Nonostante le nuova, eccezionale, veste streaming la manifestazione non rinuncia certamente alla qualità di visioni e incontri; dal 1 all’8 dicembre si susseguiranno infatti anteprime, webinar con i protagonisti sulla pagina Facebook Porretta Cinema, momenti musicali e di intrattenimento. Il premio alla carriera quest’anno sarà conferito ai Manetti Bros., che tra l’altro in questo periodo sono impegnati sul set a Bologna per le riprese dell’Ispettore Coliandro.

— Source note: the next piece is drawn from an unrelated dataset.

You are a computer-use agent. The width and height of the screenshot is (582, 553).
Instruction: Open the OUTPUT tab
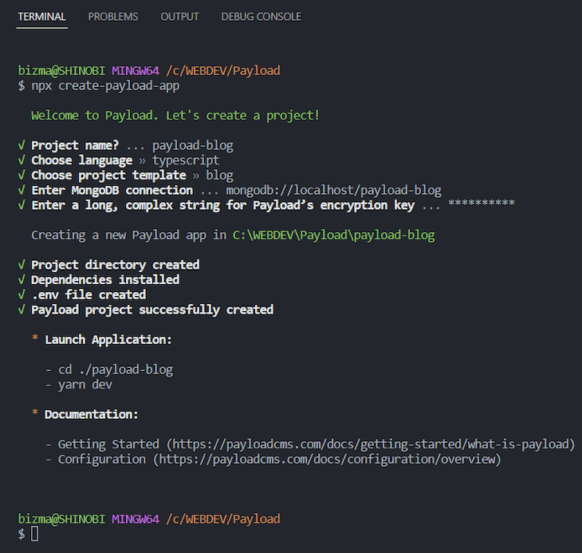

Attesa anche per la nuova sezione La prima volta di… che sarà inaugurata proprio il 1 dicembre da Fuga, lungometraggio d’esordio del grande cineasta cileno Pablo Larraín, mai distribuito in Italia.
Il Festival ospiterà anche la seconda edizione del Premio Elio Petri, con la novità di un riconoscimento anche a un attore, oltre che a un film. Tra i titoli finalisti Volevo nascondermi, di Giorgio Diritti, sublime biopic sulla vita del pittore Ligabue realizzato in Emilia-Romagna e sostenuto dal Fondo Audiovisivo regionale. Si contenderà il prestigioso riconoscimento con Hammamet, di Gianni Amelio, Spaccapietre di Gianluca e Massimiliano De Serio, Non odiare di Mauro Mancini, Miss Marx di Susanna Nicchiarelli, Favolacce di Damiano e Fabio D’Innocenzo e Padrenostro di Claudio Noce.

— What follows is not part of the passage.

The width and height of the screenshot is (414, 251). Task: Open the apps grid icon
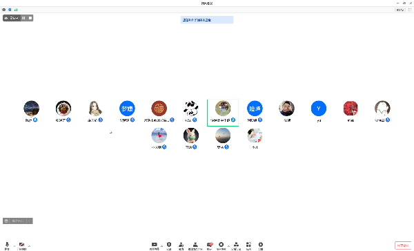coord(248,245)
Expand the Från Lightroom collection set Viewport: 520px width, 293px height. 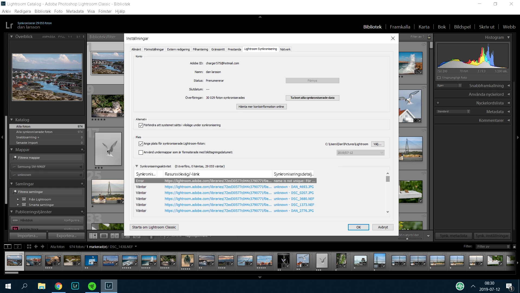click(x=18, y=199)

A decretare il vincitore una giuria di esperti presieduta da Walter Veltroni e composta da Steve Della Casa, David Grieco, Giacomo Manzoli, Alfredo Rossi insieme a Paola Pegoraro Petri e, da quest’anno, anche da Jean A. Gili, professore emerito dell’Università di Parigi I Panthéon-Sorbonne.

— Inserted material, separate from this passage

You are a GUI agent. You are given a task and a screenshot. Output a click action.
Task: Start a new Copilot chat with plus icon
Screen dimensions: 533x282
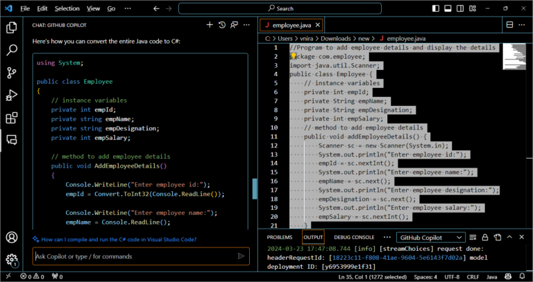210,25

La manifestazione proporrà inoltre l’ottava edizione del Concorso Fuori Dal Giro, lasciando spazio a cinque film di spessore che hanno avuto fortuna distributiva. Confermata anche la terza edizione di Uno sguardo altrove, la sezione dedicata al cinema europeo che propone film non così facilmente reperibili in Italia, come Focus, Grandma di Pjer Žalica, in anteprima nazionale il 7 dicembre.

Sempre più legato al territorio il Festival dedica inoltre un Focus alle produzioni dell’Emilia Romagna presentando 3 opere, prodotte e girate in regione. In visione, dunque, due anteprime: Quel che conta è il pensiero di Luca Zambianchi, e Il colore di sera di Spartaco Capozzi. A queste si unisce Gli Anni che cantano di Filippo Vendemmiati, che alla storia del Canzoniere delle Lame. Il documentario è in programma il 3 dicembre e ha ricevuto il sostengo del Fondo Audiovisivo regionale.
Infine si segnala il webinar del 5 dicembre alle 11 ER 2020: l’anno ibrido dei Festival, in cui si parlerà della promozione cinematografica sul territorio in quest’anno così particolare.